Records supplied:
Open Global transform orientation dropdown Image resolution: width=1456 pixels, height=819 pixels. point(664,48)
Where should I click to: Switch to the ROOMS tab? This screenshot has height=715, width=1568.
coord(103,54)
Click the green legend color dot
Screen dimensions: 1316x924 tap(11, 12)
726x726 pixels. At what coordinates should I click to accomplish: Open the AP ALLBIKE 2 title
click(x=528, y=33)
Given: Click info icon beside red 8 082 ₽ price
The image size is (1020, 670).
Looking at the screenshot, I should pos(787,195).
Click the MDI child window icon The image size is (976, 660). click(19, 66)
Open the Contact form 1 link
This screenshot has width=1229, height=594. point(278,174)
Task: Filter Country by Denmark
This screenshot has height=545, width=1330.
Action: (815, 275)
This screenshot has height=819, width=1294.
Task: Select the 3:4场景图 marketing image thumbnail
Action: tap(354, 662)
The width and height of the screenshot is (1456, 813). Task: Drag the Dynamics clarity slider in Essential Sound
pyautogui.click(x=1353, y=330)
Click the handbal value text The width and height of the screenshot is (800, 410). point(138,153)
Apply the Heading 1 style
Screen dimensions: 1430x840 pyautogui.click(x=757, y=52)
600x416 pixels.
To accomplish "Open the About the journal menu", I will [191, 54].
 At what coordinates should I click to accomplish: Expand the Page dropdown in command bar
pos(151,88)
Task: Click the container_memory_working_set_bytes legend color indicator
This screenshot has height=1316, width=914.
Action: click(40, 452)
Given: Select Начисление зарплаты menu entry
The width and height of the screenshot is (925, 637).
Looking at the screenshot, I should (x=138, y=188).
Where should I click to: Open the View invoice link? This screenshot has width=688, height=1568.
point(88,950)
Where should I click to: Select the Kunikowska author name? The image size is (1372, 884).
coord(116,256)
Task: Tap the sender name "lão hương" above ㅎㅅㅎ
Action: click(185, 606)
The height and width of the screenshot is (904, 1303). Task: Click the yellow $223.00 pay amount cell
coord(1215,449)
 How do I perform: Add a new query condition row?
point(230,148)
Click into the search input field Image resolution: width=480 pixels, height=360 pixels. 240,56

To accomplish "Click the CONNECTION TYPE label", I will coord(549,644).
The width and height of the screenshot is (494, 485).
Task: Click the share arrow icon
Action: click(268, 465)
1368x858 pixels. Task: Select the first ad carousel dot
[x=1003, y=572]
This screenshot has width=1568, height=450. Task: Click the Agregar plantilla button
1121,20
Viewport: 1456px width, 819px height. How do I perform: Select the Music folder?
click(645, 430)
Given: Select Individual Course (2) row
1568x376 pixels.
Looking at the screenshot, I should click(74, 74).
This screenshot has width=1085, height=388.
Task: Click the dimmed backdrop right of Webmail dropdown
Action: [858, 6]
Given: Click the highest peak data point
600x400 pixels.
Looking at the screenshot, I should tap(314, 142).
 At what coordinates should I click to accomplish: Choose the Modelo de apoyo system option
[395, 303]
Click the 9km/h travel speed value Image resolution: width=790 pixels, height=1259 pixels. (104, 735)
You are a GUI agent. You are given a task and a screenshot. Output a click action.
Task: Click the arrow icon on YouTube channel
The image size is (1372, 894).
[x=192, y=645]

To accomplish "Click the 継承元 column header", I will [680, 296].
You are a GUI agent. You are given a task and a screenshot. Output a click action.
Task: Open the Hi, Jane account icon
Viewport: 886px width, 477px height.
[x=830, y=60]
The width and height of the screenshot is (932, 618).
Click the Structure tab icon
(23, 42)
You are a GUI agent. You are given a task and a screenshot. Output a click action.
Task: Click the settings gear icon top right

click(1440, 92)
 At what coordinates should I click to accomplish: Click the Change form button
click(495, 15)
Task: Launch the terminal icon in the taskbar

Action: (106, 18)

Task statement: Write out the data above verbatim, from its first line through the line containing "Click into the", with both of those lines included.

Exercise output:
Open Global transform orientation dropdown Image resolution: width=1456 pixels, height=819 pixels. point(664,48)
Where should I click to: Switch to the ROOMS tab? This screenshot has height=715, width=1568.
coord(103,54)
Click the green legend color dot
Screen dimensions: 1316x924 tap(11, 12)
726x726 pixels. At what coordinates should I click to accomplish: Open the AP ALLBIKE 2 title
click(x=528, y=33)
Given: Click info icon beside red 8 082 ₽ price
The image size is (1020, 670).
Looking at the screenshot, I should pos(787,195).
Click the MDI child window icon The image size is (976, 660). click(19, 66)
Open the Contact form 1 link
This screenshot has width=1229, height=594. point(278,174)
Task: Filter Country by Denmark
This screenshot has height=545, width=1330.
Action: (815, 275)
This screenshot has height=819, width=1294.
Task: Select the 3:4场景图 marketing image thumbnail
Action: tap(354, 662)
The width and height of the screenshot is (1456, 813). Task: Drag the Dynamics clarity slider in Essential Sound
pyautogui.click(x=1353, y=330)
Click the handbal value text The width and height of the screenshot is (800, 410). point(138,153)
Apply the Heading 1 style
Screen dimensions: 1430x840 pyautogui.click(x=757, y=52)
600x416 pixels.
To accomplish "Open the About the journal menu", I will [191, 54].
 At what coordinates should I click to accomplish: Expand the Page dropdown in command bar
pos(151,88)
Task: Click the container_memory_working_set_bytes legend color indicator
This screenshot has height=1316, width=914.
Action: click(40, 452)
Given: Select Начисление зарплаты menu entry
The width and height of the screenshot is (925, 637).
Looking at the screenshot, I should (x=138, y=188).
Where should I click to: Open the View invoice link? This screenshot has width=688, height=1568.
point(88,950)
Where should I click to: Select the Kunikowska author name? The image size is (1372, 884).
coord(116,256)
Task: Tap the sender name "lão hương" above ㅎㅅㅎ
Action: click(185, 606)
The height and width of the screenshot is (904, 1303). Task: Click the yellow $223.00 pay amount cell
coord(1215,449)
 How do I perform: Add a new query condition row?
point(230,148)
Click into the search input field Image resolution: width=480 pixels, height=360 pixels. 240,56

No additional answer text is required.